Ahold hit by US foodservice woes

Things are not looking good for Ahold, the Dutch retail group which for many years has been the darling of the stock market. Substantial write downs from its South American business announced earlier in the year have now been followed by poor sales from the US foodservice business, Alliant.

Shares in the world's third biggest food retailer Royal Ahold fell sharply on Friday as disappointing US sales figures and disclosure concerns combined to rattle already anxious investors.

Ahold, which owns the Netherlands' biggest supermarket chain but generates about 60 per cent of its turnover in the United States, said that sales in its core US food service business fell 6.1 per cent when the boost from acquisitions was removed.

The group published a surprise trading update and speculation was rife that chief executive Cees van der Hoeven had leaked these sales numbers to some analysts earlier in the week - raising fears Ahold could be subjected to a regulatory inquiry.

Ahold denied the numbers had been leaked and the Dutch market regulator declined comment.

"That is not correct," an Ahold spokesman said of talk that the numbers were leaked. "There were some presentations and he floated some soft numbers but the hard numbers were only published today."

Ahold, which reported its first net loss in almost 30 years in the second quarter, has taken a knock from difficult trading conditions and its enormous exposure to the world's biggest economy makes it vulnerable to any downturn there.

Nevertheless, Ahold maintained its outlook for 2002.

"The numbers are worse than expected, and expectations already were not very high but a big part of the problem is the way this all was done," said Lex Werkheim, asset manager at Eureffect in Amsterdam.

"I have no idea if van der Hoeven did leak some numbers or not but if I was an investor and not invited to this private party that people are talking about I would be very upset," he added.

Thanks to revenues from Alliant Foodservice, which Ahold acquired for $2.2 billion (€2.25bn) last year, US foodservice sales surged an overall 43.3 per cent to $4 billion but this failed to impress investors, who were concerned about underlying weakness.

Ahold, which is due to report full third-quarter results on 26 November, reported a 5.8 per cent rise in third-quarter group sales to €16.4 billion. Organic sales growth, excluding currency impact, was 1.5 per cent.

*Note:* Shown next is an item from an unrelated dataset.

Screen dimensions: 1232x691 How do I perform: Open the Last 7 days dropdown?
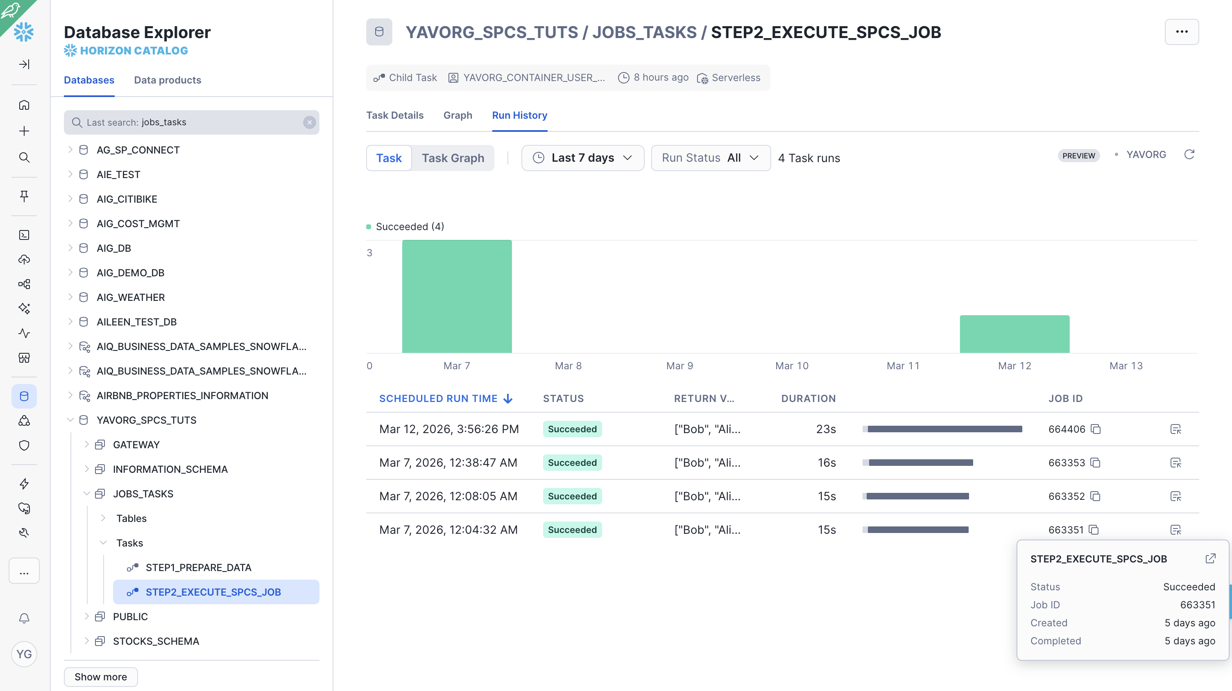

The Dutch group had said recently that second-half earnings would rise from a year ago, boosted by the integration of Alliant Foodservice.

Ahold's US Foodservice is now the second-largest food distributor to restaurants, hotels, healthcare institutions and sports facilities in the US after Sysco.

In the 13 European countries in which Ahold is active, sales increased by 6.6 per cent to €5.5 billion. Organic sales growth, excluding currency impact, was 4.8 per cent.